Invalidation (A Very Short Story)

Sep 24, 2011 10:07

“Hi! How are you doing today?”

The words left my mouth with a smidge of hesitation. The customer had a look of bewilderment on her face. I had seen this customer several hundred times in the past handful of years, but she acted like we’d never met before.

“Oh, hi,” she said, with a hesitation mirroring my own.

I finished the sale silently, only mumbling when I had to explain transaction-related things. After I handed the customer back her change, she left in a hurry without saying thanks or goodbye. How awkward. We used to chat back and forth over the counter about our mutual daily drudgery every time she would wander in to shop. I would have called us “friendly acquaintances” even mere days before. Now, today, I’m a complete stranger to her.

Suddenly, I felt uncomfortable in my own skin, like those dreams you used to have when you were a kid about being suddenly nude at school. I felt naked, like some kind of freak who can’t wear clothing because she’s allergic to clothes, all of a sudden, overnight.

I closed my register and asked my manager if I could take a ten.

“Of course, Ry-I mean Roxie, for sure. Go ahead.”

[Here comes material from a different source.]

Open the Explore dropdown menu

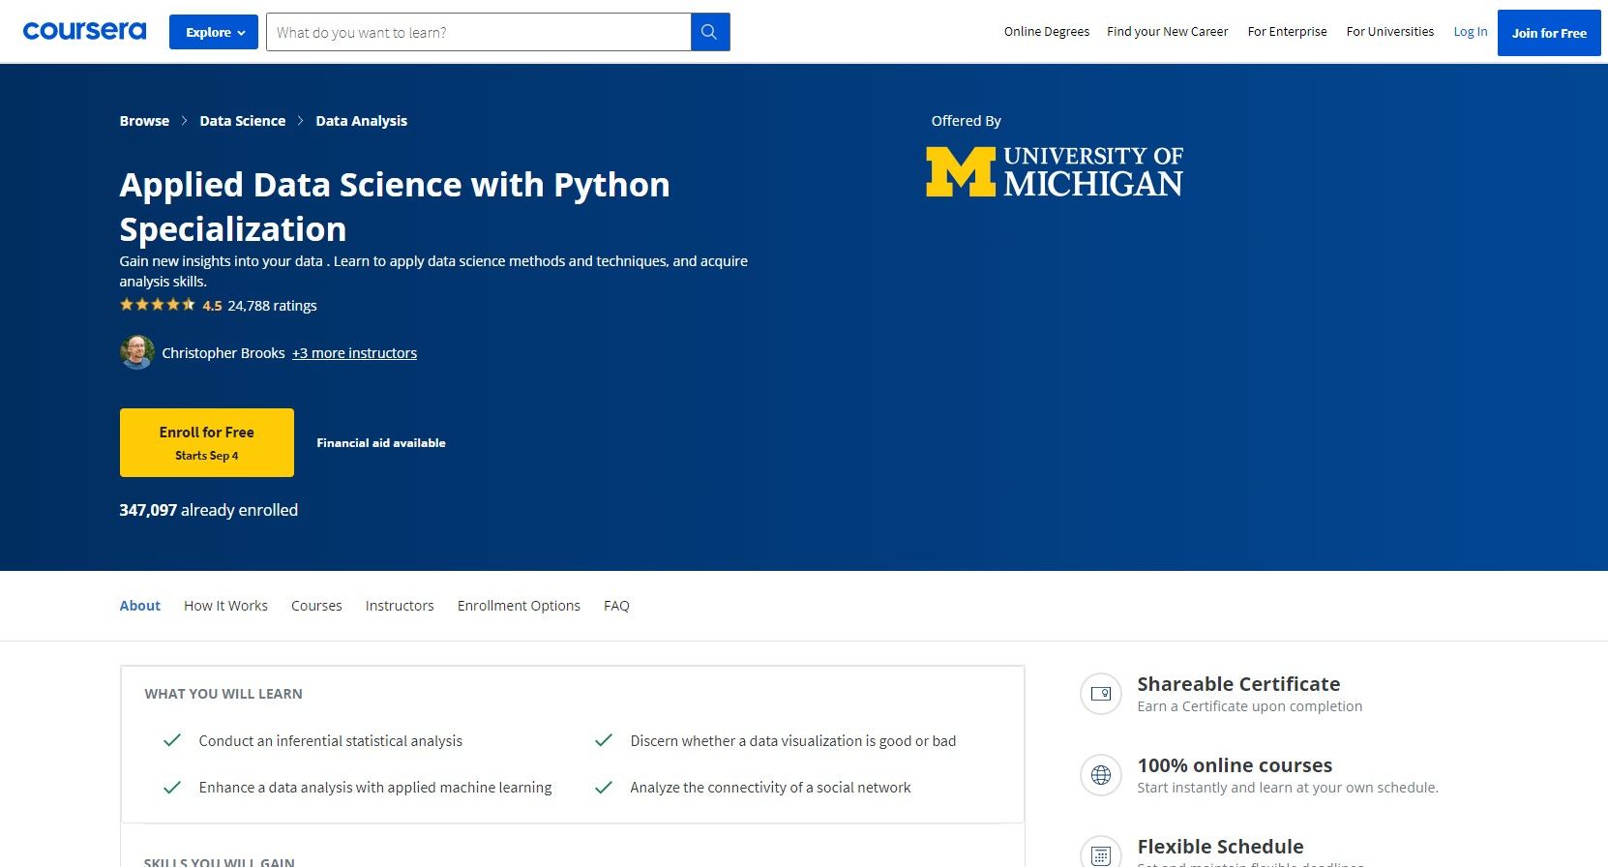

I left down the hallway and arrived at the bathrooms. In the mirror, I stared and stared, and tried to see Roxie, but all I could see was Ryan. As a tear ran down my face, I slammed my fist into the sink and wished desperately that I could fast-forward in time a year from then, past all of the trials and tribulations necessary to be a better me, and skip all the pain and suffering along the way. A year from now, I'd be content.

Happy.

Beautiful.

Full of life.

Full-time.

I surely wouldn’t be trapped in this limbo of androgyny and almost something. Sure, I was being shallow, but I couldn't stop the spite; it was like a leaky faucet of or hormones, self-hate, and self-conscious second guessing.

I pressed my fingers against my chin and felt some unshaved stubble that I had missed that morning. It reminded me of the parasitic mold that grows on bad bread, or a poisonous blight on a newly-bloomed flower, trying desperately to grow and exist. My lip quivered and I could feel more tears coming. I reached into my pocket, and pulled out two round, white tablets and a small blue pill.

Medication.

Mouth.

Water.

Swallow.

Tastes like mint.

I wished again desperately that it was a year from then.